開幕戦の富士こそ気まぐれな天候にかき回され、本領を発揮するにはいたらなかったが、それ以降のコースでは、つなぎの短い直線でも威力を発揮したから、もはやライバルから出るのは愚痴ばかり。「勝負にならない」という言葉を何度聞いたことか。
しかし、「直線番長」を自称しつつも、絶えず谷口選手が口にしていたのは「今回も、いいタイヤを用意してもらえた」というコメント。絶えず進化を重ね、開発の手を止めないよう努力し続けている開発陣には、まさに冥利に尽きる言葉といえよう。
実際、「高速」という形容詞も着くが、初優勝を飾った第3戦の舞台、セパンはテクニカルコースの部類。マシンとタイヤの高性能が完璧にマッチしたからこそ、得られた勝利だと言えるだろう。
そして、もうひとつの勝因はドライバーにある。
過去に何度もチャンピオン争いを繰り広げ、結果的には涙を飲み続けてきたとはいえ、谷口選手の実力は保証済。だが、パートナーの番場選手には、自身も認めるとおり、「今までの僕には『何かやらかしそう』というイメージはあった」のは事実だ。
谷口選手は「チャンピオンとなるために、何が必要か?」 そう考えた時、即座に番場選手のスキルアップと感じたという。そこで惜しみなく、自身の経験、知識、さらにサーキット街での心がけまで伝授したという。
何度も性能調整を受けてなお、第6戦の富士では独走で、ポール・トゥ・ウィンを達成。しかし、続くオートポリスでは苦手なコースとはいえ、番場選手のプッシュが及ばず9位に甘んじ、ランキングのトップを明け渡している。帰途に着く際、谷口選手は「俺に、チャンピオン獲らせてくれよ……」と本音をポツリ。これに番場選手が奮起した。

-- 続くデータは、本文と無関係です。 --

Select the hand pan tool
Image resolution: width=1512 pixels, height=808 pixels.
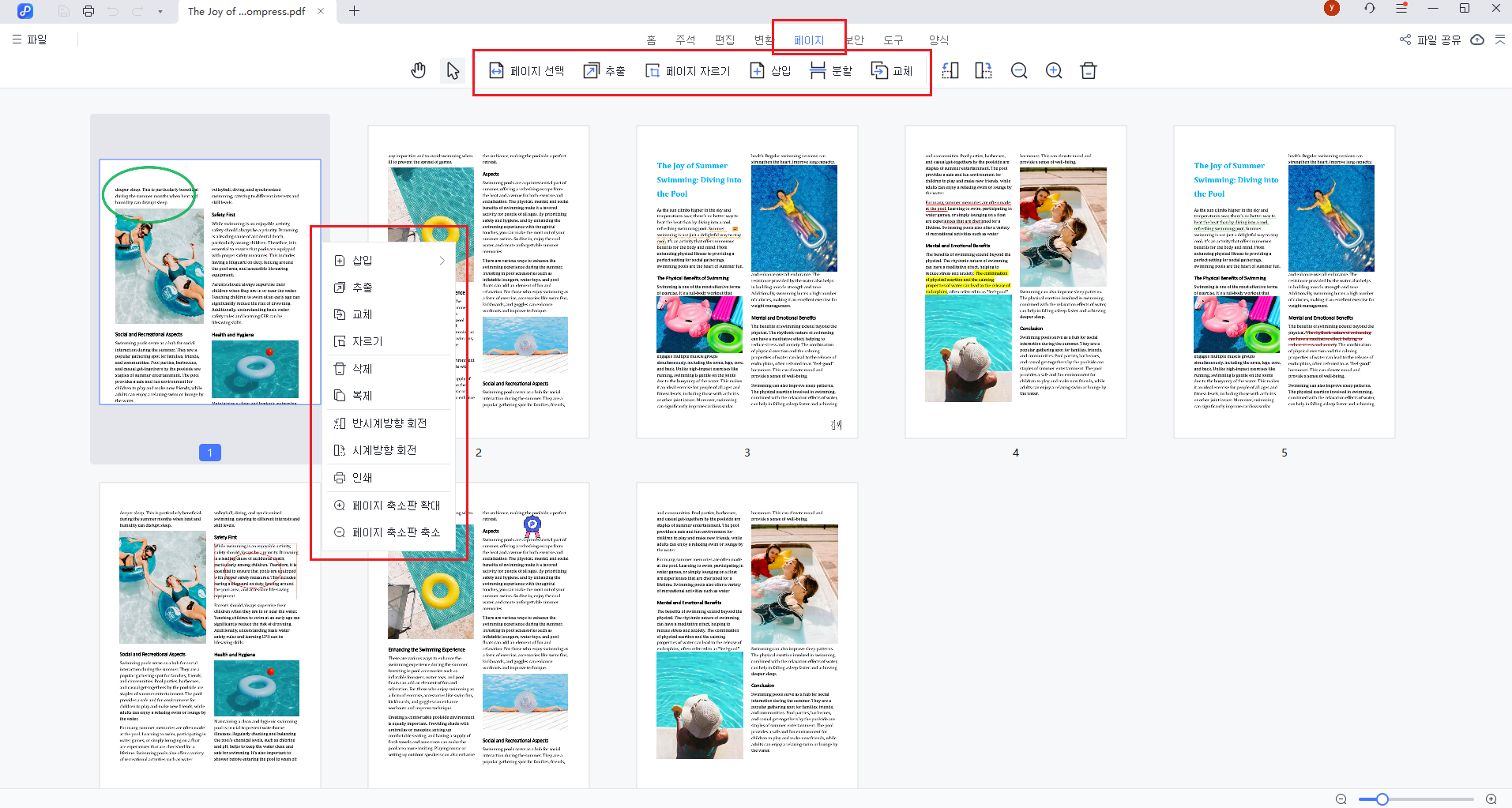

「僕にできることは、すべてやってきました。いい緊張感があったから、逆にプレッシャーを感じなかったほど」と番場選手。
最終戦・もてぎではスタートも任され、トップをキープしたまま谷口選手にバトンを託すことに成功する。そして、トップでゴールした谷口選手は、いやゴールする数周前から目を真っ赤に腫らしていた。
谷口選手にとってはGT参戦10年目にして初のチャンピオン、悲願をついに成就させた。そして番場選手は初戴冠。著しい成長を遂げたシーズンともなった。